**Task description**
In the lines below, look for "screenshot". Copy each line where it appears.

**Exercise inputs**
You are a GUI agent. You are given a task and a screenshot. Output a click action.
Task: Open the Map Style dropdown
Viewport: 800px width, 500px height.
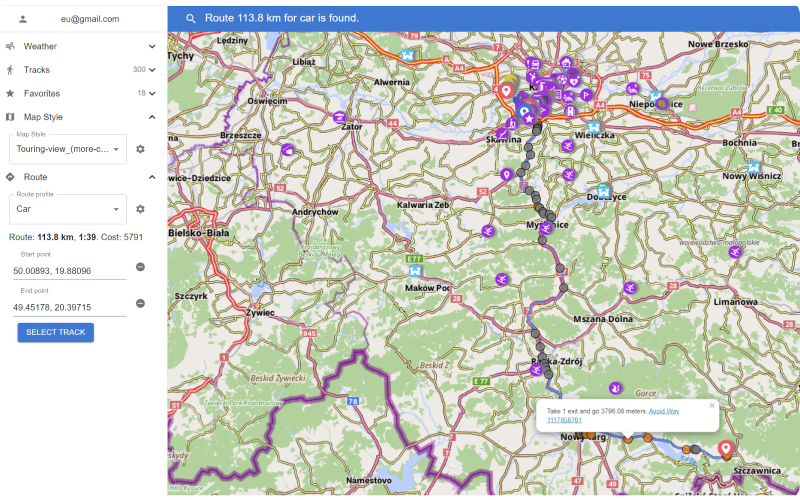click(x=68, y=150)
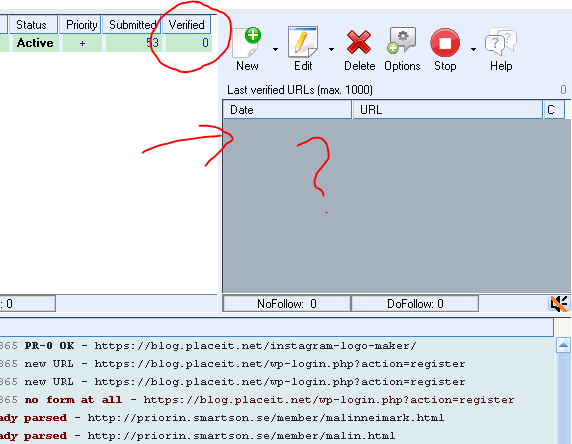
Task: Click the URL column header
Action: 447,110
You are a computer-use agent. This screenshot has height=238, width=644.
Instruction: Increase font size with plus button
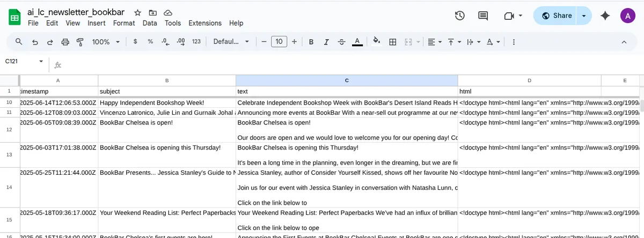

**Response**
You are a GUI agent. You are given a task and a screenshot. Output a click action.
You are a computer-use agent. This screenshot has height=238, width=644.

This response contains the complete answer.